◆ **TASK DIRECTIONS**: From the entries below, return only the lines starting at the one that contains "Close the Grant dialog with the X icon" and ending at the one that contains "The image size is (1220, 610).", exactly as they stand.

◆ **RECORDS FOR PROCESSING**:
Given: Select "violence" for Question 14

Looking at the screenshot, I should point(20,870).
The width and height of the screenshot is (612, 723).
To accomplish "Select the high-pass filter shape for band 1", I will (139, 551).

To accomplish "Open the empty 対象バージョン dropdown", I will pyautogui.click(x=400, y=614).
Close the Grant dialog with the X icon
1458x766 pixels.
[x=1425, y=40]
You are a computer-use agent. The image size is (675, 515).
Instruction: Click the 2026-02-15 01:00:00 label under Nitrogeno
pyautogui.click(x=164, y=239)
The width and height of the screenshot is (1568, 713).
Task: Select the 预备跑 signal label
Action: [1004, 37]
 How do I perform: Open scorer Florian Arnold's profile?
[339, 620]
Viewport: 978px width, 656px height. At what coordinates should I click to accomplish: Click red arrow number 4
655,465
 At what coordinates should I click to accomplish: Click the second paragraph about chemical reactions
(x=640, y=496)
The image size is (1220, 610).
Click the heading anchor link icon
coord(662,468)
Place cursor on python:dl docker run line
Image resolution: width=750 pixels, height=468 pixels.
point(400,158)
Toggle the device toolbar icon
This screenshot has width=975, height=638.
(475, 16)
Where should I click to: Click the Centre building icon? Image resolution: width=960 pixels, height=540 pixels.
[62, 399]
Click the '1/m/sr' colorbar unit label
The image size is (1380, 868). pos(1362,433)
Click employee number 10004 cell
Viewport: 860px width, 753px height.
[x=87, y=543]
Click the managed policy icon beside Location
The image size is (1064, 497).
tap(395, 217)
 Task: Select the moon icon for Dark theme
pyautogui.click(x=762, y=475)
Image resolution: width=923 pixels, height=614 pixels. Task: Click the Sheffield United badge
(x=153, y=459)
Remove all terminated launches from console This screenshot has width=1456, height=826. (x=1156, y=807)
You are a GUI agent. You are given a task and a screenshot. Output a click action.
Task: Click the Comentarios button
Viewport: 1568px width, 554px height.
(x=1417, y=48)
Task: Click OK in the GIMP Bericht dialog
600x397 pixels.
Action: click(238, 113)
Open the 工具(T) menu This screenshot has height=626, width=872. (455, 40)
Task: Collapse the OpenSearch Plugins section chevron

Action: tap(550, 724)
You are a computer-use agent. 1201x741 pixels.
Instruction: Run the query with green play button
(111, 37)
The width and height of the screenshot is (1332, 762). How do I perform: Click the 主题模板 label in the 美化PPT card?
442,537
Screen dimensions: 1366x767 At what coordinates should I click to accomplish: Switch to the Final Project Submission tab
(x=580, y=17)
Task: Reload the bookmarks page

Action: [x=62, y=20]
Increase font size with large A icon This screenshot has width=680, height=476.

◆ **EXERCISE RESULT**:
Close the Grant dialog with the X icon
1458x766 pixels.
[x=1425, y=40]
You are a computer-use agent. The image size is (675, 515).
Instruction: Click the 2026-02-15 01:00:00 label under Nitrogeno
pyautogui.click(x=164, y=239)
The width and height of the screenshot is (1568, 713).
Task: Select the 预备跑 signal label
Action: [1004, 37]
 How do I perform: Open scorer Florian Arnold's profile?
[339, 620]
Viewport: 978px width, 656px height. At what coordinates should I click to accomplish: Click red arrow number 4
655,465
 At what coordinates should I click to accomplish: Click the second paragraph about chemical reactions
(x=640, y=496)
The image size is (1220, 610).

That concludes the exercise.